For Trilinos builds with the Cuda backend and complex double enabled with ETI,

the cmake option below may need to be set to avoid Error 127 errors:

`CMAKE_CXX_USE_RESPONSE_FILE_FOR_OBJECTS:BOOL=ON`



If the option above is not set, a warning will be issued during configuration:



"The CMake option CMAKE_CXX_USE_RESPONSE_FILE_FOR_OBJECTS is either

undefined or OFF.  Please set

CMAKE_CXX_USE_RESPONSE_FILE_FOR_OBJECTS:BOOL=ON when building with CUDA and

complex double enabled."



## Using Kokkoskernels Test Drivers 



In `perf_test` there are test drivers.



* `KokkosGraph_triangle.exe` : Triangle counting driver. 

* `KokkosSparse_spgemm.exe` : Sparse Matrix Sparse Matrix Multiply: 

* *****NOTE: KKMEM is outdated.

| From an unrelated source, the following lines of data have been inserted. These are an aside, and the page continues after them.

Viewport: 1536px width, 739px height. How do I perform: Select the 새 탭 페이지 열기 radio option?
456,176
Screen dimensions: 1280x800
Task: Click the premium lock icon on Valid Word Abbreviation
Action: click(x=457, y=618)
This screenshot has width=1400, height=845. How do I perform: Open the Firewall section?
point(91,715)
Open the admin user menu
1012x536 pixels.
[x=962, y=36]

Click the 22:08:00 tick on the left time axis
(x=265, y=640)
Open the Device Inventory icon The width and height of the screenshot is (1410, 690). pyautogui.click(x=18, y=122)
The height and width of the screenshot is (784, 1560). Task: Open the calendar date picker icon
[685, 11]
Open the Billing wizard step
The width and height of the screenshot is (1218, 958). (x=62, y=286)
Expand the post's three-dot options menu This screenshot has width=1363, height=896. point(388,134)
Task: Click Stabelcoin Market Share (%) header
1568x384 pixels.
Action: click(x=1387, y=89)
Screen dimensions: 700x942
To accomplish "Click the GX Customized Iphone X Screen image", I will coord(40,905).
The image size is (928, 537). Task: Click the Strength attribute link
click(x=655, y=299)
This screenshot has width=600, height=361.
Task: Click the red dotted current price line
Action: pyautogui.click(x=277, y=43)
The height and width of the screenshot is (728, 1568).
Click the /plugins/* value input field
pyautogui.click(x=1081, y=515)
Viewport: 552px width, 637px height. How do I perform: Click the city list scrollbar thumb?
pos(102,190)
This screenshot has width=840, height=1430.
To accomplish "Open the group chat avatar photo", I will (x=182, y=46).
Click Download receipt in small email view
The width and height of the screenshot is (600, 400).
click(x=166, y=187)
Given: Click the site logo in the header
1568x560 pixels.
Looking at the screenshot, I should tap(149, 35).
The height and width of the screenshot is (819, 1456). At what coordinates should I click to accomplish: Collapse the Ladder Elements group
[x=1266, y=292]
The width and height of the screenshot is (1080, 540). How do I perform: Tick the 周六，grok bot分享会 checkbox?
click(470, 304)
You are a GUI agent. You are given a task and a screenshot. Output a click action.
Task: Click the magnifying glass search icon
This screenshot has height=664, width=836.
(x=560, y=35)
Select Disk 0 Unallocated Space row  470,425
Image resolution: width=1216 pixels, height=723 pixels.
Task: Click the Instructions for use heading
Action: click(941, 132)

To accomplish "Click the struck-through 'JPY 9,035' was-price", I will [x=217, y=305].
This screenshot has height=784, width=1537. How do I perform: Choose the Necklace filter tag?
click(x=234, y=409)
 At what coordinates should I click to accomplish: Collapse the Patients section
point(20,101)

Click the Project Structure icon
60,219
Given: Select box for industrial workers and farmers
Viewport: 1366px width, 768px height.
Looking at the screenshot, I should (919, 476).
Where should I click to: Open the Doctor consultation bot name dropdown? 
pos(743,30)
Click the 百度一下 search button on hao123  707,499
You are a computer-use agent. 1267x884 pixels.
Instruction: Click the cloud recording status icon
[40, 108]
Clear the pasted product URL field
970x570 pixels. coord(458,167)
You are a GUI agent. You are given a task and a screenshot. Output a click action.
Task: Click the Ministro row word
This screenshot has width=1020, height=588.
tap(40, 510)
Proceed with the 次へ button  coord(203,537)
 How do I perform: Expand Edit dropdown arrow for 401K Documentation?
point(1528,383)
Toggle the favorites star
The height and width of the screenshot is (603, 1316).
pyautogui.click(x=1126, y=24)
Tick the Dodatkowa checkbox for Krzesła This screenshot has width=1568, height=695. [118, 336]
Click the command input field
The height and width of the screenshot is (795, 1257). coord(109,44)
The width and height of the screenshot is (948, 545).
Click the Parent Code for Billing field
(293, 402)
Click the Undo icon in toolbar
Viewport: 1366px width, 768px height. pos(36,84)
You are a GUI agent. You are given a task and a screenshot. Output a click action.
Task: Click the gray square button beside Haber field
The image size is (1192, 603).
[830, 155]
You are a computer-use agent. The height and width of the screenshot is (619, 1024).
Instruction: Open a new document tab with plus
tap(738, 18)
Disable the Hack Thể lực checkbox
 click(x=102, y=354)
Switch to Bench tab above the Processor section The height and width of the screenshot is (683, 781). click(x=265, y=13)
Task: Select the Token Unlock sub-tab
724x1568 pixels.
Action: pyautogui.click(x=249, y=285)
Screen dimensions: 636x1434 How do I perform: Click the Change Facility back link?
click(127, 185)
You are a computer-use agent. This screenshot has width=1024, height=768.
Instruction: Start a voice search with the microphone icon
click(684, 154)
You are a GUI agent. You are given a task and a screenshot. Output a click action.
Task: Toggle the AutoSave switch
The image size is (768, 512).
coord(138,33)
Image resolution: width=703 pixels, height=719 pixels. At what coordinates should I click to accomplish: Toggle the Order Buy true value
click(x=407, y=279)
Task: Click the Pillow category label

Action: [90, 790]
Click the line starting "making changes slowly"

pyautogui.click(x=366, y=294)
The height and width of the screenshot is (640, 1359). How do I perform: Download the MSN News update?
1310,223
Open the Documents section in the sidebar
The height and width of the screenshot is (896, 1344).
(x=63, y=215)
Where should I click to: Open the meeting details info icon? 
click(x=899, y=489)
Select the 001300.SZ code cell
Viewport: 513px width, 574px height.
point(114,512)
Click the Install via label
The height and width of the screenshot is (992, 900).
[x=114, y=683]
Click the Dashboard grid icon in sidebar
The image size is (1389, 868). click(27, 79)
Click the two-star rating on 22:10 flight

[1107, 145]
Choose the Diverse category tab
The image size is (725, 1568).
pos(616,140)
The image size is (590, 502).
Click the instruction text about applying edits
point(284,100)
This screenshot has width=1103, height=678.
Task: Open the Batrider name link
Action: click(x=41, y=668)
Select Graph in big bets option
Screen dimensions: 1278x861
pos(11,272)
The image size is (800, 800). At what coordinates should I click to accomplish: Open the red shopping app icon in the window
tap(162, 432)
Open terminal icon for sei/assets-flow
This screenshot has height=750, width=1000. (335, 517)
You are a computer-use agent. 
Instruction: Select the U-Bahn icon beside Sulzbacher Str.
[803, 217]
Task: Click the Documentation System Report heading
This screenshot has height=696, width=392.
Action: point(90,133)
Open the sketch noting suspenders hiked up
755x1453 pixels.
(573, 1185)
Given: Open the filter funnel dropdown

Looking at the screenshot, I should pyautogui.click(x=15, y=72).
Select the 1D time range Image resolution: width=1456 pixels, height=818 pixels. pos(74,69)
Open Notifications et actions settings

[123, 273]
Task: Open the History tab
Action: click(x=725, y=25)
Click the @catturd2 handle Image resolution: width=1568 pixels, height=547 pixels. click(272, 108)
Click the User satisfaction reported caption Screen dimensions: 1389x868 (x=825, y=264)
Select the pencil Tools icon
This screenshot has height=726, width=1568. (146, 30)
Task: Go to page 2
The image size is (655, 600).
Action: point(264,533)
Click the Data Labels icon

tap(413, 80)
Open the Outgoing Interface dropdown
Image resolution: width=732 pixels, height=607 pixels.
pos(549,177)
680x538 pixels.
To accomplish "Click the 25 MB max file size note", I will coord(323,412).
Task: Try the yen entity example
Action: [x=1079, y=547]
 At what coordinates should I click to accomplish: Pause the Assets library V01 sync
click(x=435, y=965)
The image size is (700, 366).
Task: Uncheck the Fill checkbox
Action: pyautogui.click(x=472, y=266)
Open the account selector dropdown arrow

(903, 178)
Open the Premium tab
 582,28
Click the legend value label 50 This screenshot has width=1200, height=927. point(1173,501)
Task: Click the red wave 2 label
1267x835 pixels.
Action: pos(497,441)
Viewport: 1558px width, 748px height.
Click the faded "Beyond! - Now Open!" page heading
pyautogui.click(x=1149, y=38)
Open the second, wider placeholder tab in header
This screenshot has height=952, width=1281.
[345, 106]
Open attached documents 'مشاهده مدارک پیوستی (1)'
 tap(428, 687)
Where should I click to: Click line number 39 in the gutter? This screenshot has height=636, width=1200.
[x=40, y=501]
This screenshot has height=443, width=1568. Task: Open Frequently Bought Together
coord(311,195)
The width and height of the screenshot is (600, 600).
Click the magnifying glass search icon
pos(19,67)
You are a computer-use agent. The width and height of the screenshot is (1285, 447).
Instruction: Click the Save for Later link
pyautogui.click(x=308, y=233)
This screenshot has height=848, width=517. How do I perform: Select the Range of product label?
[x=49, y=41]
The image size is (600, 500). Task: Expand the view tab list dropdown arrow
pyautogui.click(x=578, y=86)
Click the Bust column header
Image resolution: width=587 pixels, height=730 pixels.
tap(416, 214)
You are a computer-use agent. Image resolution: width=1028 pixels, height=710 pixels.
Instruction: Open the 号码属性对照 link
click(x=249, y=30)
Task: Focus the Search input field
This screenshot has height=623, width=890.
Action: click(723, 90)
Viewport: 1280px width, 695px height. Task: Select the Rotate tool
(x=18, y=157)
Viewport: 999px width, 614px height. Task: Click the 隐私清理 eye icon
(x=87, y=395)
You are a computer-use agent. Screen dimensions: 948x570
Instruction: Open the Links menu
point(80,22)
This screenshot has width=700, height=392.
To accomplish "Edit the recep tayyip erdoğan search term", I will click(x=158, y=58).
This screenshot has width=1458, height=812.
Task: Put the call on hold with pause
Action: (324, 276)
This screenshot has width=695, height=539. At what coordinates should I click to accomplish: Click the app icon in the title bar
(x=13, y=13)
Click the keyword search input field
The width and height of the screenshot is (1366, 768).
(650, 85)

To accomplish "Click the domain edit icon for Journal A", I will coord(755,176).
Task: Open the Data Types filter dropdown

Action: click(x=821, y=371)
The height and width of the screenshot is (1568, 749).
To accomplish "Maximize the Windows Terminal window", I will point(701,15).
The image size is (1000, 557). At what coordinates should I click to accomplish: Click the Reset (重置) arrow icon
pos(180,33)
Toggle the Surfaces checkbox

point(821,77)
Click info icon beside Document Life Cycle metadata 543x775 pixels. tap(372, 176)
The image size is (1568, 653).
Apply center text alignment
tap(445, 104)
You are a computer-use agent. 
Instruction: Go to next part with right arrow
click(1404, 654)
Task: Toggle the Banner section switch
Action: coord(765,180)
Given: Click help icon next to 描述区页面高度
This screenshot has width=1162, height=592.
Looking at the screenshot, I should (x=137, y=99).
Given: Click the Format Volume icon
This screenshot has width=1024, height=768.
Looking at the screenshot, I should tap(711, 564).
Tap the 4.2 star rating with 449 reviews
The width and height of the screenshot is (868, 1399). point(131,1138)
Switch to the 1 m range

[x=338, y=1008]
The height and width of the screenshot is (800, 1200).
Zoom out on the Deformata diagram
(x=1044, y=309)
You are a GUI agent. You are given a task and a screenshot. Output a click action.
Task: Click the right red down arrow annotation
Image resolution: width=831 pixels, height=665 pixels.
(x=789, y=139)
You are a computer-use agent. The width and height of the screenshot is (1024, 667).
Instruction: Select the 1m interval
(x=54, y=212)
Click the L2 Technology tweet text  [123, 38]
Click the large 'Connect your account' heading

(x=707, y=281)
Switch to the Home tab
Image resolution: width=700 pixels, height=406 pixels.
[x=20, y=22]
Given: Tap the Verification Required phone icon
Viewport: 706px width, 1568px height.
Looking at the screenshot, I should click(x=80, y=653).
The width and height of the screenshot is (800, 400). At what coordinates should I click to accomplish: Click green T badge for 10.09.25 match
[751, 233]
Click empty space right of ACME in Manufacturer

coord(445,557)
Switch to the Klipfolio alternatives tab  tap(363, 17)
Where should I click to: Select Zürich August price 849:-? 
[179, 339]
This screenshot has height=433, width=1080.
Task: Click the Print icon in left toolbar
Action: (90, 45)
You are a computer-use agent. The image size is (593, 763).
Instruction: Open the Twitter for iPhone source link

Use default algorithm: KKSPGEMM = KKDEFAULT = DEFAULT****

* Or within the code:

*     kh.create_spgemm_handle(KokkosSparse::SPGEMM_KK);

* `KokkosSparse_spmv.exe` : Sparse matvec.

* `KokkosSparse_pcg.exe`  : CG method with Gauss Seidel as preconditioner.

* `KokkosGraph_color.exe` : Distance-1 Graph coloring 

* `KokkosKernels_MatrixConverter.exe` : given a matrix market format, converts it ".bin"

   binary format for fast input output readings, which can be read by other test drivers.

   

Please report bugs or performance issues to: https://github.com/kokkos/kokkos-kernels/issues



##### [LICENSE](https://github.com/kokkos/kokkos-kernels/blob/devel/LICENSE)

[![License](https://img.shields.io/badge/License-BSD%203--Clause-blue.svg)](https://opensource.org/licenses/BSD-3-Clause)



KokkosKernels is licensed under standard 3-clause BSD terms of use.  For

specifics, please refer to the LICENSE file contained in the

repository or distribution.  Under the terms of Contract DE-NA0003525 with NTESS,

the U.S. Government retains certain rights in this software.